*Given information*
________

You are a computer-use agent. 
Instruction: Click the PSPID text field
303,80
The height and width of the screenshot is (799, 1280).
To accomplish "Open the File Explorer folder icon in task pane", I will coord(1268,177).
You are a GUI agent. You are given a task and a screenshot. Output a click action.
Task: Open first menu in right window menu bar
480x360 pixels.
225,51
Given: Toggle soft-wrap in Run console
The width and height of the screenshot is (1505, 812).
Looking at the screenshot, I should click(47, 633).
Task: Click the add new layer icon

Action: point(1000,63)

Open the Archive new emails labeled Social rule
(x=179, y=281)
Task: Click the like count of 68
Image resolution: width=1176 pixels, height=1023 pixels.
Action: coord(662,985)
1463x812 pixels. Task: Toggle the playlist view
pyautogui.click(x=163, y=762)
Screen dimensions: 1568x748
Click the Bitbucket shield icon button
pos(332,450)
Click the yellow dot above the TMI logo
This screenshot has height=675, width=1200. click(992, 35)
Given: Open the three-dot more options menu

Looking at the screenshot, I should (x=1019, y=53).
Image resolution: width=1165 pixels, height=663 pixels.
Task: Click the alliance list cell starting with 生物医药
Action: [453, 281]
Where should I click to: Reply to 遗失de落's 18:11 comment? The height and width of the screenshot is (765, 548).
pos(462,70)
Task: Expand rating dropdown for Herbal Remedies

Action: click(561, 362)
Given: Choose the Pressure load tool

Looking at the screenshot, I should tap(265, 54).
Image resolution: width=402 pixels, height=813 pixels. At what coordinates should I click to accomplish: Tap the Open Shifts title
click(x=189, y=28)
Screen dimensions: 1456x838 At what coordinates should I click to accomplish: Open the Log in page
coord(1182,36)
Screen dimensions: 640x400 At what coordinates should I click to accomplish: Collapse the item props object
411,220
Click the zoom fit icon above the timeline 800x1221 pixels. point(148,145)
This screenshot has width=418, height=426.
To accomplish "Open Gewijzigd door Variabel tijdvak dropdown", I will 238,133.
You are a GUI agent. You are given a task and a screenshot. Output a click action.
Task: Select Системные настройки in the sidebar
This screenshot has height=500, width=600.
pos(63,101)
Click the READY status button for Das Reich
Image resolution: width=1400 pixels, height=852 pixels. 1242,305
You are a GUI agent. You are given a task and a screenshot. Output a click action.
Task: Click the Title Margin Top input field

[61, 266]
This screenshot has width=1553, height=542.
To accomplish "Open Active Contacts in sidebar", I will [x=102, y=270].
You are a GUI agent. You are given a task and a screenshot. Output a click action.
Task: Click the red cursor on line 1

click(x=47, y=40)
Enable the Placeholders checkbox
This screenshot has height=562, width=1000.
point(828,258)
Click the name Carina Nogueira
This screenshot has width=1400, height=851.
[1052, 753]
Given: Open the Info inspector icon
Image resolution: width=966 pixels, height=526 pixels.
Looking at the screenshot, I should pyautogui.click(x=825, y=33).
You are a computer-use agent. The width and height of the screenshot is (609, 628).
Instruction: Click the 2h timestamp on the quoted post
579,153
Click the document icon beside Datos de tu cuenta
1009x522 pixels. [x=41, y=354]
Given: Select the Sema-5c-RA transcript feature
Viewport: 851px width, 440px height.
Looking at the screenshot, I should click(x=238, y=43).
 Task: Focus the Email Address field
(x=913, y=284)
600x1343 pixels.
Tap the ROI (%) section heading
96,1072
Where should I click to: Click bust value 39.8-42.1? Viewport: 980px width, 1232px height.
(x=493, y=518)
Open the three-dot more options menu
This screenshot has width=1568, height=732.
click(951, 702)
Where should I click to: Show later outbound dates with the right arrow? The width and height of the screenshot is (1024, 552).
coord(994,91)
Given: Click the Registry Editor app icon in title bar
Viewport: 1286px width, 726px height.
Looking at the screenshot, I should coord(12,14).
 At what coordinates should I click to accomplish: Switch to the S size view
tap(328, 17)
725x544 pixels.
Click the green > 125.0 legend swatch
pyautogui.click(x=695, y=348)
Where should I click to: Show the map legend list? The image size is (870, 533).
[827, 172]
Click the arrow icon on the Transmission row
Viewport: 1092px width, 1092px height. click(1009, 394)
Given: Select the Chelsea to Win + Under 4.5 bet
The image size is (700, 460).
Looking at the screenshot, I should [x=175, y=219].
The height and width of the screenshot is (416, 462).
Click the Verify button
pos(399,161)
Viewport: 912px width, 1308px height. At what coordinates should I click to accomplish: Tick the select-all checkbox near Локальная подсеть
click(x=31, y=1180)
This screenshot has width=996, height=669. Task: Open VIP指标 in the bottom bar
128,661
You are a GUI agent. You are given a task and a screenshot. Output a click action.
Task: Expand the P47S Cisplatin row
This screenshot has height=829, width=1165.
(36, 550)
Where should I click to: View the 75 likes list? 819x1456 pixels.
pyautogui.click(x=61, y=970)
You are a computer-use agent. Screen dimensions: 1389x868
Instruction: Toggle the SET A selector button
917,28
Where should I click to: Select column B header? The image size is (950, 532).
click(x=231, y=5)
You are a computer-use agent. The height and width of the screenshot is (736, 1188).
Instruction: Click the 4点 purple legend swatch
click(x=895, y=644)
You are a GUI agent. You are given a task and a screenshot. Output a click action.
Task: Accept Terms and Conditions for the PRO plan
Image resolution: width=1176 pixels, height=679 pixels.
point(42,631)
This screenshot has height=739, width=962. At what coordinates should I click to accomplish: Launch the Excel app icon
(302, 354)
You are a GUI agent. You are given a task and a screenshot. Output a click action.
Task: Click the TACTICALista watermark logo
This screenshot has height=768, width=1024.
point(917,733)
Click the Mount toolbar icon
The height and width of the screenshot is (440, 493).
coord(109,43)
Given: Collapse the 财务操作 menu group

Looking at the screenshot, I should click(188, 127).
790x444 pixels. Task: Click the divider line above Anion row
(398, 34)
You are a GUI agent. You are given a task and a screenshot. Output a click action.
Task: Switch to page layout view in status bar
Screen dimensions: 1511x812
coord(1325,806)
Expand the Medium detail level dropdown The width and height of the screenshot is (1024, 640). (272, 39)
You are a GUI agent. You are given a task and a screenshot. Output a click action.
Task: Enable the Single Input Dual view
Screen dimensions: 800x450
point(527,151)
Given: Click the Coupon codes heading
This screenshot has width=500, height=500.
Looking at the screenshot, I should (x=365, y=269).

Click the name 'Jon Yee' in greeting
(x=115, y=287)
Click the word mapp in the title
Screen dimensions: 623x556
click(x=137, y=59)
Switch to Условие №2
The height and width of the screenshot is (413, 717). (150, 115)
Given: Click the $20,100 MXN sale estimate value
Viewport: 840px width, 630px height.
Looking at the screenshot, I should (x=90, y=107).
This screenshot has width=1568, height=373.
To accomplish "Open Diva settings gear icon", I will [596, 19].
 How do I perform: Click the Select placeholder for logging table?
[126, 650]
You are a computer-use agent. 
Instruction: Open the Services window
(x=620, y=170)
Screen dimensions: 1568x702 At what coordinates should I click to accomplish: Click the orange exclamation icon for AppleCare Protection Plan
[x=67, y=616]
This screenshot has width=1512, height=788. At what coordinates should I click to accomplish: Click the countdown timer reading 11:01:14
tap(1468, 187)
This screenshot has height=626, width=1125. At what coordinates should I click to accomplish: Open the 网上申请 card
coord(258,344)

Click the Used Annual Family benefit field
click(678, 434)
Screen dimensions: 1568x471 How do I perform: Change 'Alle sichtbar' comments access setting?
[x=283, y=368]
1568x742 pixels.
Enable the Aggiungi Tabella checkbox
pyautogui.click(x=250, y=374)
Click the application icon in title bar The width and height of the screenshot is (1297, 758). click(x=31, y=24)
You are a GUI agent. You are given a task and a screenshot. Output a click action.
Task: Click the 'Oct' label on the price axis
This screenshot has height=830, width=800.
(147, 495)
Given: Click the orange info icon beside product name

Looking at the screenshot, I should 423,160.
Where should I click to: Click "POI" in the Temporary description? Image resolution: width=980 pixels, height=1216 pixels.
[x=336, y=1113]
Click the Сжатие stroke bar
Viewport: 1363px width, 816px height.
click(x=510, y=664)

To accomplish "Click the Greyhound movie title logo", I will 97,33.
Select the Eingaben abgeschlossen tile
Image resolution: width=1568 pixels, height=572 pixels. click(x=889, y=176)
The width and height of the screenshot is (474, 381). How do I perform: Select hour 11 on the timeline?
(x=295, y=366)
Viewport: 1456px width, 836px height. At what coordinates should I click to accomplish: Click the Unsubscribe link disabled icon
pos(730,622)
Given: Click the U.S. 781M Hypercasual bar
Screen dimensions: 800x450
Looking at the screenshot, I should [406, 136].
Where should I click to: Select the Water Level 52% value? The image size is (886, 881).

________

Look through the records for the word "will". Every line that has it should be copied.

*Solution for this problem*
To accomplish "Open the File Explorer folder icon in task pane", I will coord(1268,177).
To accomplish "Open Gewijzigd door Variabel tijdvak dropdown", I will 238,133.
To accomplish "Open Active Contacts in sidebar", I will [x=102, y=270].
To accomplish "Open Diva settings gear icon", I will [596, 19].
To accomplish "Click the Greyhound movie title logo", I will 97,33.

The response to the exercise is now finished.